**Task details**
Send back every record exactly.

**Supplied data**
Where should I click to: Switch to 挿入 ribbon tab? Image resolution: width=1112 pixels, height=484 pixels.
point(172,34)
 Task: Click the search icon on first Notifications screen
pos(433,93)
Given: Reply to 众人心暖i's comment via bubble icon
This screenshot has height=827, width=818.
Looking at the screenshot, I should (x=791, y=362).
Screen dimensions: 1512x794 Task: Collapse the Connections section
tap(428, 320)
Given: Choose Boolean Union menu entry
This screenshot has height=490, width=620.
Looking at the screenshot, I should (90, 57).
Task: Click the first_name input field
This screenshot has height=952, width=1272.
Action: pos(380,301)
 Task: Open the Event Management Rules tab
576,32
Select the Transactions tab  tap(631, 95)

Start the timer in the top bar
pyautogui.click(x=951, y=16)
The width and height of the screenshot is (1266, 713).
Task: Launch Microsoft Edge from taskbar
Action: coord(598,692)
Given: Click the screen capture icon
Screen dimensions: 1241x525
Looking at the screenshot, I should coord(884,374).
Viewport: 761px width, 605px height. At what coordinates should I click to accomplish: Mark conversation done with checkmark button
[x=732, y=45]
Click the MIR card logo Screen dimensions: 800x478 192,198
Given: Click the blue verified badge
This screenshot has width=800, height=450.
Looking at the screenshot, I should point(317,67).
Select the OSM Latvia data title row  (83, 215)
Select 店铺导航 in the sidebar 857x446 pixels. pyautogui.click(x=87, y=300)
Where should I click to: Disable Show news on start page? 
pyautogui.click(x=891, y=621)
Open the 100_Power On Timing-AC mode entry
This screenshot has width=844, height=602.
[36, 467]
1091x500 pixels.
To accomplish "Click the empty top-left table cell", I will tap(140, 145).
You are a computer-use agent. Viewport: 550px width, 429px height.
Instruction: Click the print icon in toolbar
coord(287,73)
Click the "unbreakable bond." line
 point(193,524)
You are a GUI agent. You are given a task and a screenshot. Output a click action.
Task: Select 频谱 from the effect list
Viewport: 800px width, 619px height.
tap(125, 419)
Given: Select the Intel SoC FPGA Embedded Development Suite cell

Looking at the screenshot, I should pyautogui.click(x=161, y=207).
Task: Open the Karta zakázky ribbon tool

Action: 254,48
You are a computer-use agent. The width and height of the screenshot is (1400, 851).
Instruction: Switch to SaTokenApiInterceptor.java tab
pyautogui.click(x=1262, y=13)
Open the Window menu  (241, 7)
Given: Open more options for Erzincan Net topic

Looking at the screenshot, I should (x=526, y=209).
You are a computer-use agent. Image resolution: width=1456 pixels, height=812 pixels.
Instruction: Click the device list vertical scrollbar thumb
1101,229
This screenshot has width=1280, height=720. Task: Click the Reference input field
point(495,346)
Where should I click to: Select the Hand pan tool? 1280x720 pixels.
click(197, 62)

**Exercise output**
Where should I click to: Switch to 挿入 ribbon tab? Image resolution: width=1112 pixels, height=484 pixels.
point(172,34)
 Task: Click the search icon on first Notifications screen
pos(433,93)
Given: Reply to 众人心暖i's comment via bubble icon
This screenshot has height=827, width=818.
Looking at the screenshot, I should (x=791, y=362).
Screen dimensions: 1512x794 Task: Collapse the Connections section
tap(428, 320)
Given: Choose Boolean Union menu entry
This screenshot has height=490, width=620.
Looking at the screenshot, I should (90, 57).
Task: Click the first_name input field
This screenshot has height=952, width=1272.
Action: pos(380,301)
 Task: Open the Event Management Rules tab
576,32
Select the Transactions tab  tap(631, 95)

Start the timer in the top bar
pyautogui.click(x=951, y=16)
The width and height of the screenshot is (1266, 713).
Task: Launch Microsoft Edge from taskbar
Action: coord(598,692)
Given: Click the screen capture icon
Screen dimensions: 1241x525
Looking at the screenshot, I should coord(884,374).
Viewport: 761px width, 605px height. At what coordinates should I click to accomplish: Mark conversation done with checkmark button
[x=732, y=45]
Click the MIR card logo Screen dimensions: 800x478 192,198
Given: Click the blue verified badge
This screenshot has width=800, height=450.
Looking at the screenshot, I should point(317,67).
Select the OSM Latvia data title row  (83, 215)
Select 店铺导航 in the sidebar 857x446 pixels. pyautogui.click(x=87, y=300)
Where should I click to: Disable Show news on start page? 
pyautogui.click(x=891, y=621)
Open the 100_Power On Timing-AC mode entry
This screenshot has width=844, height=602.
[36, 467]
1091x500 pixels.
To accomplish "Click the empty top-left table cell", I will tap(140, 145).
You are a computer-use agent. Viewport: 550px width, 429px height.
Instruction: Click the print icon in toolbar
coord(287,73)
Click the "unbreakable bond." line
 point(193,524)
You are a GUI agent. You are given a task and a screenshot. Output a click action.
Task: Select 频谱 from the effect list
Viewport: 800px width, 619px height.
tap(125, 419)
Given: Select the Intel SoC FPGA Embedded Development Suite cell

Looking at the screenshot, I should pyautogui.click(x=161, y=207).
Task: Open the Karta zakázky ribbon tool

Action: 254,48
You are a computer-use agent. The width and height of the screenshot is (1400, 851).
Instruction: Switch to SaTokenApiInterceptor.java tab
pyautogui.click(x=1262, y=13)
Open the Window menu  (241, 7)
Given: Open more options for Erzincan Net topic

Looking at the screenshot, I should (x=526, y=209).
You are a computer-use agent. Image resolution: width=1456 pixels, height=812 pixels.
Instruction: Click the device list vertical scrollbar thumb
1101,229
This screenshot has width=1280, height=720. Task: Click the Reference input field
point(495,346)
Where should I click to: Select the Hand pan tool? 1280x720 pixels.
click(197, 62)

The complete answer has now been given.